As a final step before using these sets, we will convert the numeric entries in
the term matrices into factors that indicate whether the term is present or not.
For this, we'll use a slightly modified version of the `convert_counts` function
that appear in the book, and apply it to each column in the matrices.
```{r}
sms_dict <- findFreqTerms(sms_dtm_train, lowfreq=5)
sms_train <- DocumentTermMatrix(sms_corpus_clean_train, list(dictionary=sms_dict))
sms_test <- DocumentTermMatrix(sms_corpus_clean_test, list(dictionary=sms_dict))
# modified sligtly fron the code in the book
convert_counts <- function(x) {
x <- ifelse(x > 0, 1, 0)
x <- factor(x, levels = c(0, 1), labels = c("Absent", "Present"))
}
sms_train <- sms_train %>% apply(MARGIN=2, FUN=convert_counts)
sms_test <- sms_test %>% apply(MARGIN=2, FUN=convert_counts)
```
### Training the two prediction models
We will now use Naive Bayes to train a couple of prediction models.

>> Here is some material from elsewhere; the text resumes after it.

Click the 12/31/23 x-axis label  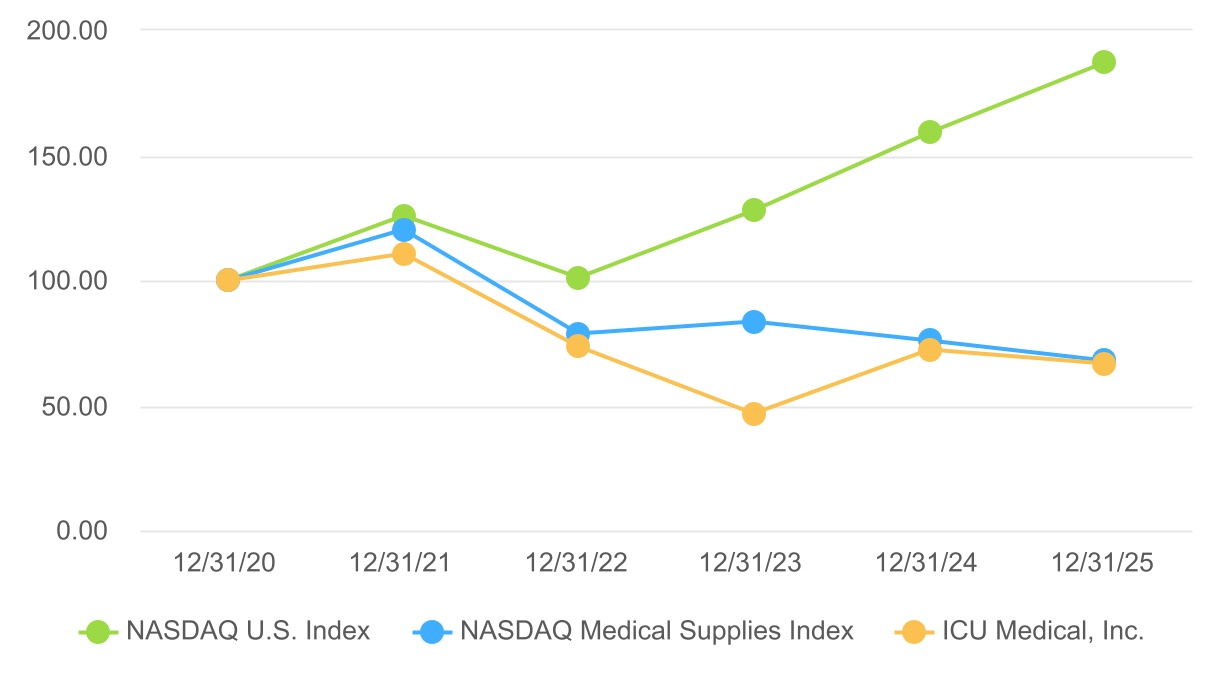click(752, 563)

Both models will be generated using 10-fold cross validation, with the
default parameters.
The difference between the models will be that the first one does not
use the Laplace correction and lets the training procedure figure out whether
to user or not a kernel density estimate, while the second one fixes Laplace
parameter to one (`fL=1`) and explicitly forbids the use of a kernel density
estimate (`useKernel=FALSE`).
```{r warning=FALSE, message=FALSE}
ctrl <- trainControl(method="cv", 10)
set.seed(12358)
sms_model1 <- train(sms_train, sms_raw_train$type, method="nb",
trControl=ctrl)
sms_model1
set.seed(12358)
sms_model2 <- train(sms_train, sms_raw_train$type, method="nb",
tuneGrid=data.frame(.fL=1, .usekernel=FALSE),
trControl=ctrl)
sms_model2
```
### Testing the predictions
We now use these two models to predict the appropriate classification of the
terms in the test set. In each case we will estimate how good is the prediction
using the `confusionMatrix` function. We will consider a positive result when
a message is identified as (or predicted to be) SPAM.
```{r}
sms_predict1 <- predict(sms_model1, sms_test)
cm1 <- confusionMatrix(sms_predict1, sms_raw_test$type, positive="spam")
cm1
sms_predict2 <- predict(sms_model2, sms_test)
cm2 <- confusionMatrix(sms_predict2, sms_raw_test$type, positive="spam")
cm2
```
We will also use our `sumpred` function to extract the *true positives* (TP),
*true negatives* (TN), *false positives* (FP), and *false negatives* (FN),
the prediction *accuracy*[^acc], the *sensitivity*[^sens] (also
known as *recall* or *true positive rate*), and the *specificity*[^spec]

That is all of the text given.